The unwieldy number of options can be a little overwhelming. This isn’t particularly helped by the service, which is competent but not exactly schooled in guidance. If you ask for, say, a server’s preference among the robata grill’s 20 options, you may hear, like I did, “They’re all good.” Sure, thanks.
On the other hand, its beer menu offers notably focused options. About a half-dozen beers are brewed on-site in shiny tanks that can be glimpsed behind the brightly lit, spacious open kitchen. In a show of admirable camaraderie, another dozen or so beers on tap are sourced mostly from other local brewpubs like Wrecking Bar and Twain’s. No doubt this is the smart, friendly work of Andy Tan, Hopstix’s brewmaster and founder, who has long been a notable presence in Atlanta’s homebrew scene.

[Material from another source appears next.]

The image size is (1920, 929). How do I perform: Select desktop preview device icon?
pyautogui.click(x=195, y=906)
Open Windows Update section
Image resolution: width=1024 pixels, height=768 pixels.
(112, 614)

One evening, I brought along a friend that we’ll call a reluctant beer snob. Maybe you know the type: He’ll tell you he’s just a normal guy who likes a good brew before reluctantly admitting that, yes, he does have an opinion about the questionable relationship between the hops profile and malt backbone in this particular pint. As we slowly ordered a few half pints from the house taps, the sun pleasantly receding behind the building’s front windows, he initially feigned indifference at his options.

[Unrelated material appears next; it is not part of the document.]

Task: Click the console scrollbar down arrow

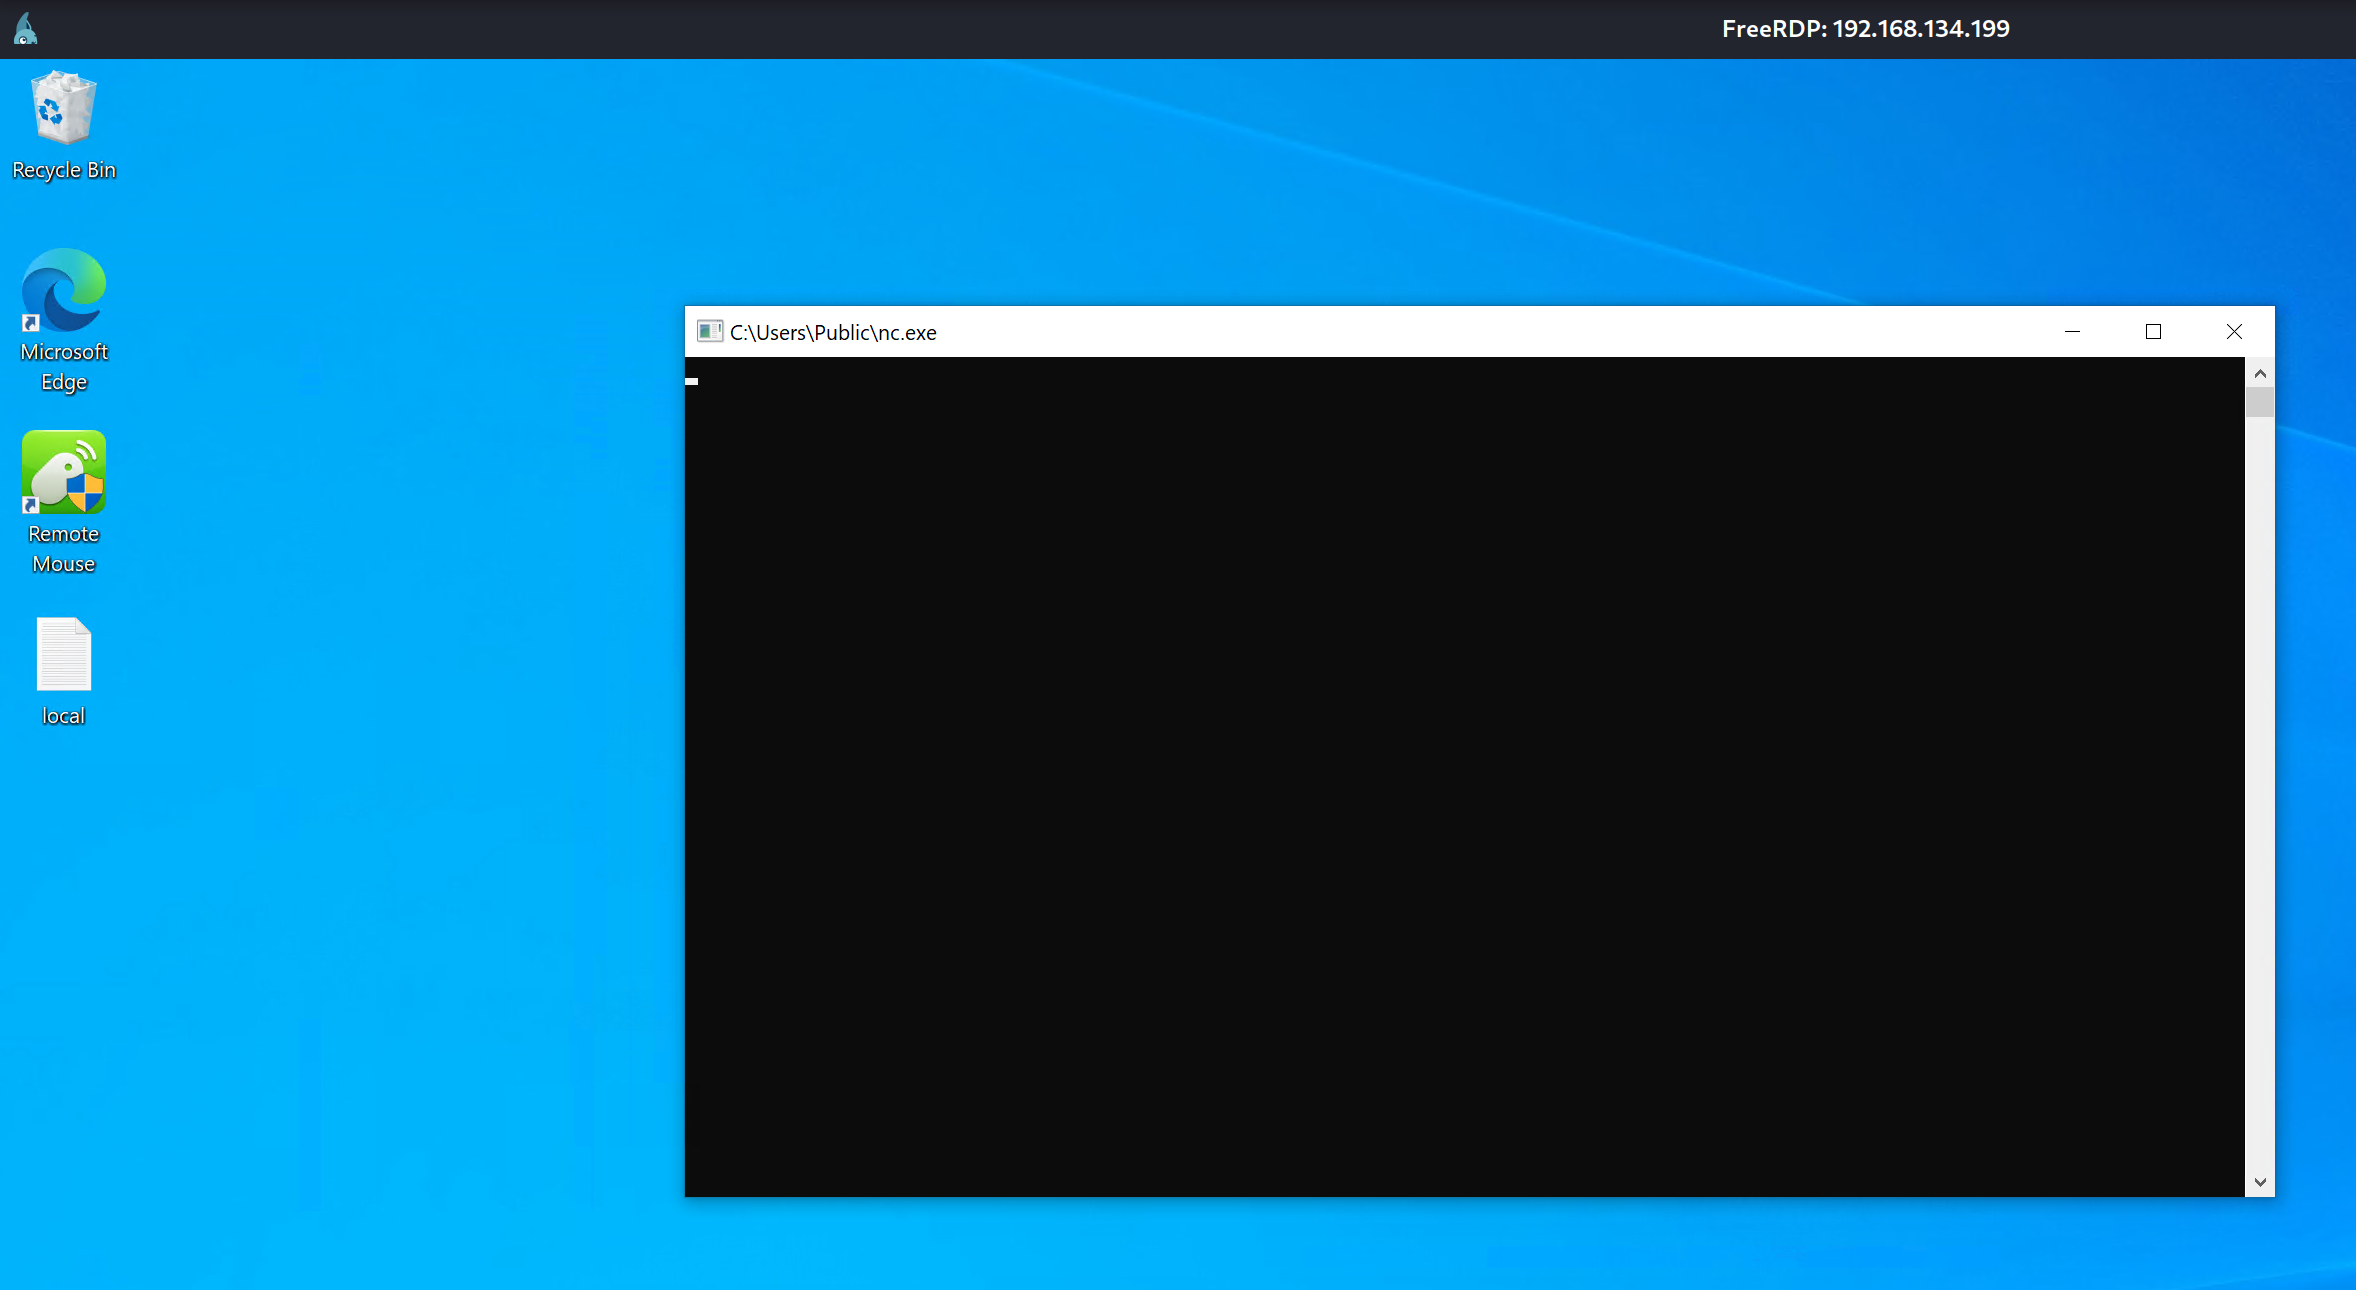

Perhaps this is because Hopstix beers are not, at first glance, the most exciting or unusual of craft brews. There is a classic Pilsner, a lightly hoppy golden ale, a porter, an English brown, an American Pale with enough hoppy bitterness to knock you over the head. But as we made our way down the list, nibbling along the way, I could see the beer snob’s indifference fade into pleasant approval. For a brewpub open only a few months, he explained, the consistent quality of the beer is impressive. For my money, a half pint of the B.C. Brown is a pleasant steal.

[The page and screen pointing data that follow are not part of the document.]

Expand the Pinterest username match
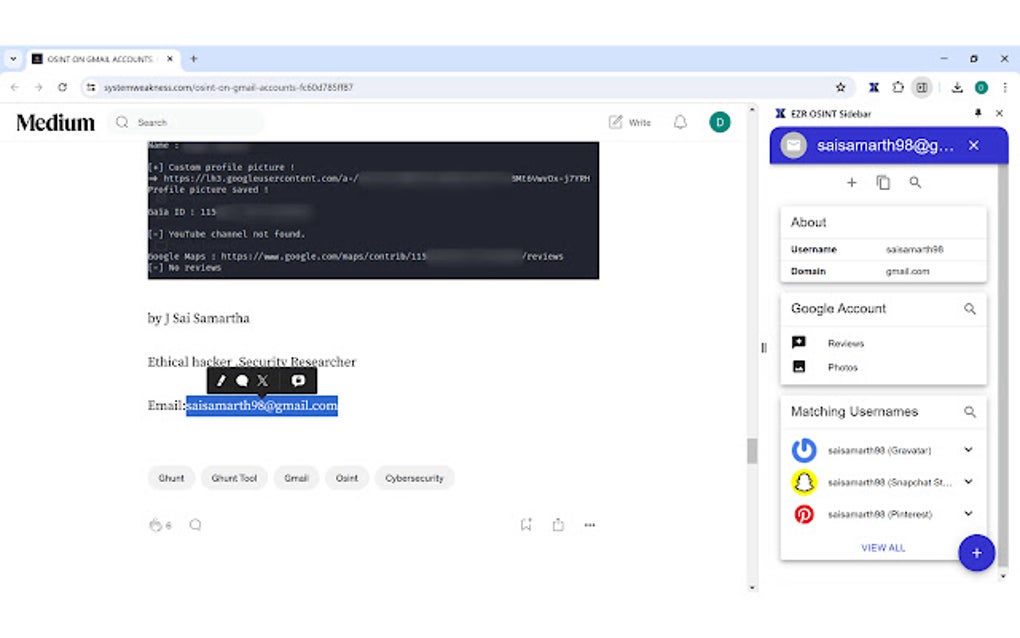tap(968, 514)
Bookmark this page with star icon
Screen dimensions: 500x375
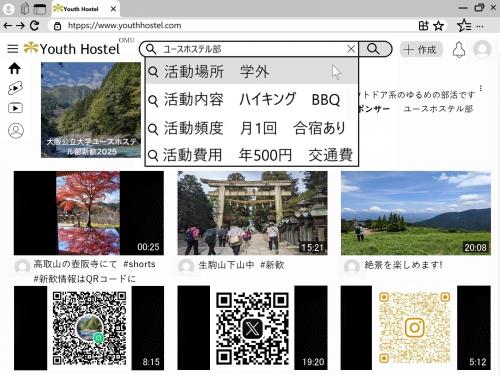tap(439, 26)
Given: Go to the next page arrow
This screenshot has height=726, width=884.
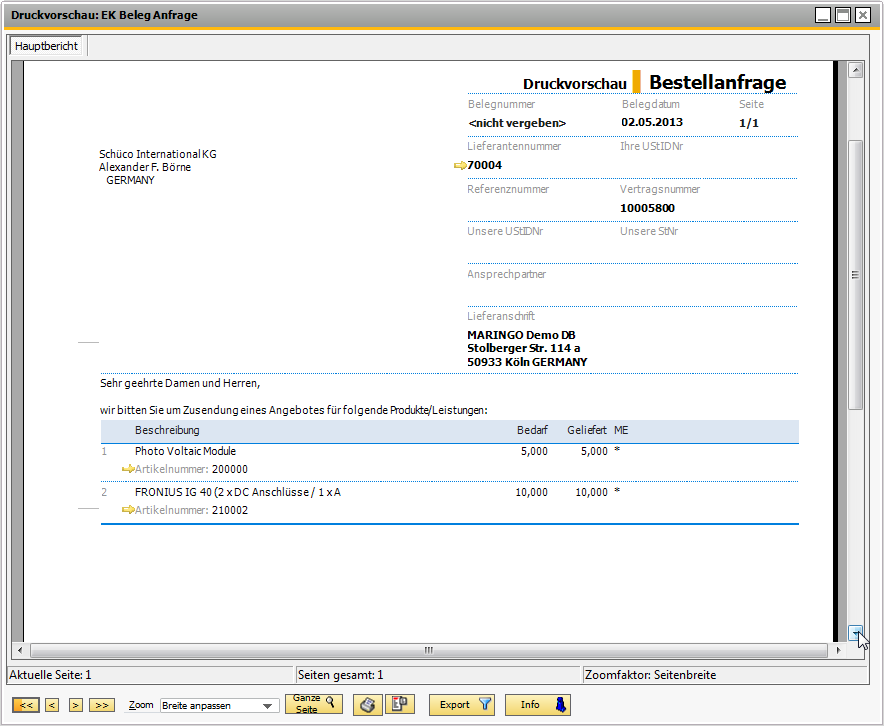Looking at the screenshot, I should click(x=75, y=705).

The same can’t quite be said for the kitchen, though it isn’t bad. In fact, that has tended to be my response for almost everything I’ve tasted out of the Hopstix kitchen: “Oh sure, not bad.” The sushi corndog, which takes a tuna roll and dips in it tempura batter with a stick like a corndog, is amusing, though I wished for less rice and more punch from the spicy mayo drizzled atop it. Tempura-fried kabocha squash was tasty and crisp by itself, but overwhelmed by the salt in the dipping sauce that accompanied it.
There is no shortage in the portions. Entrees of king crab fried rice and a piled-high chirashi-style bowl called super bowl on the menu both contained enough rice to feed a small family. Though there was plenty of tender king crab meat piled atop, the fried rice was a touch too greasy and bland. I much preferred the super bowl, which includes a scattering of tender sashimi, sticky sweet eel, some lettuce and ginger, fish roe, vinegar-packed sushi rice, a skewer of robata grilled pork belly, and a raw quail yolk nestled inside a tiny eggshell. Is that maybe too much stuff packed into one bowl? Sure, but it hits the kind of big, messy, overlapping, satisfying notes you want from something called a super bowl.
If you’re able to look past all of these other options, though, I’d say the best bet at Hopstix is the robata grill. Like the short pours of beer, these skewers hover around a few bucks a piece and encourage the kind of casual nibbling and tasting that pairs perfectly with a flight of beers after work. Tender vegetables, like Chamblee-grown shiitake mushrooms and crunchy shishito peppers, are touched with char and smoke but not overwhelmed by it. A skewer of tender, smoky baby octopus is a delight, especially when paired with the piles of kimchi loaded on with the platter. Pork belly arrives chewy, fatty, crunchy. A drinker in possession of a half pint will be surely pleased.